Pixel coordinate grounding data:
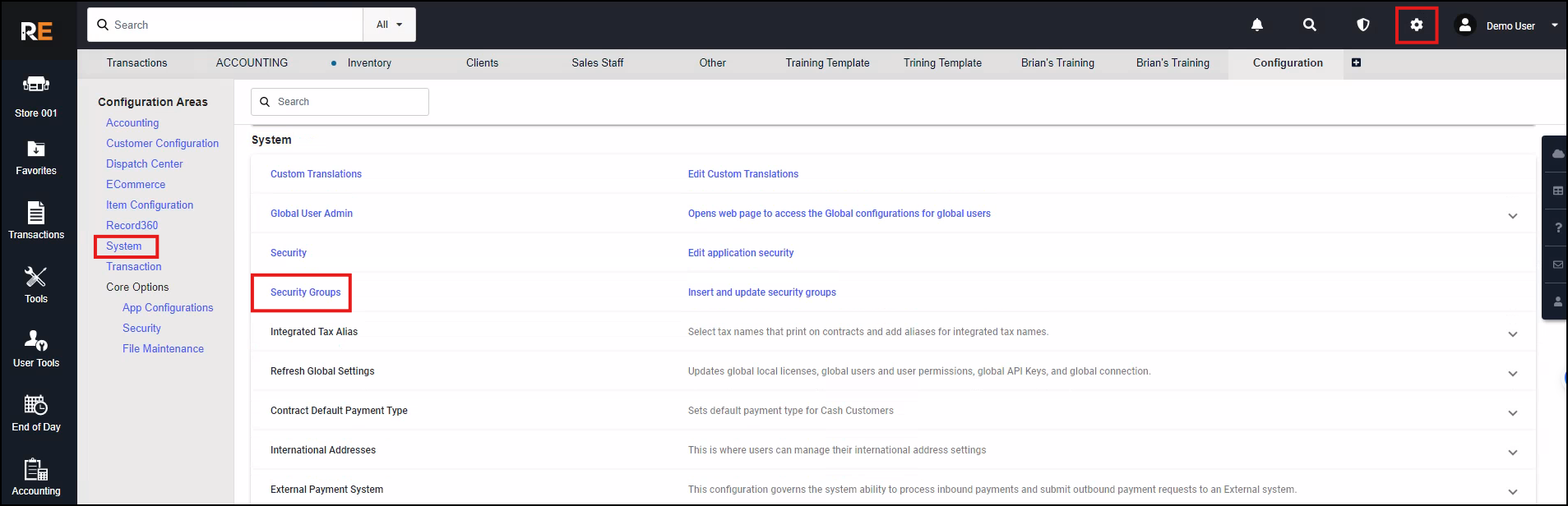Expand the Global User Admin row
This screenshot has height=506, width=1568.
(1512, 216)
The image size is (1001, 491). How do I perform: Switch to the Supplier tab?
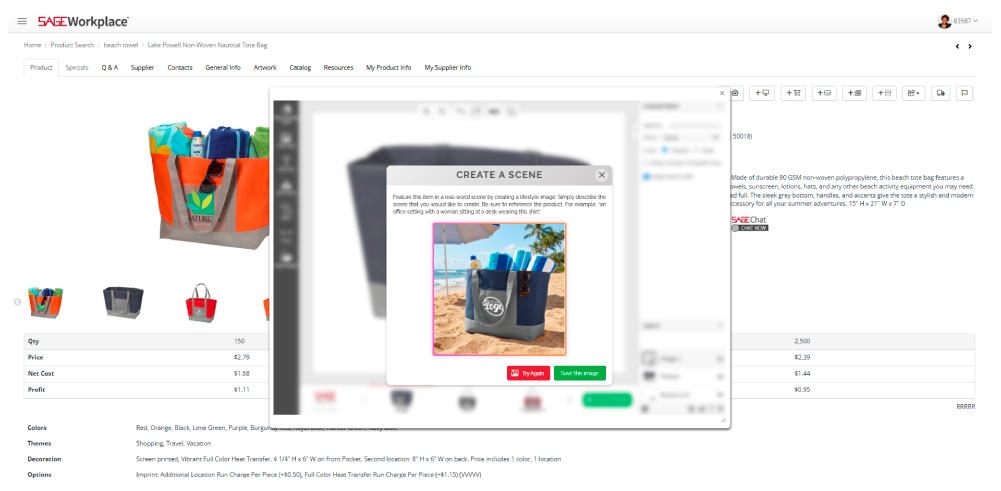click(142, 68)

§ Description of the task
Leave every picture out and write out, word for word, the lines from the one that contains "The image size" through the last line of the records.

§ Reply
The image size is (1001, 491). How do I perform: Switch to the Supplier tab?
click(142, 68)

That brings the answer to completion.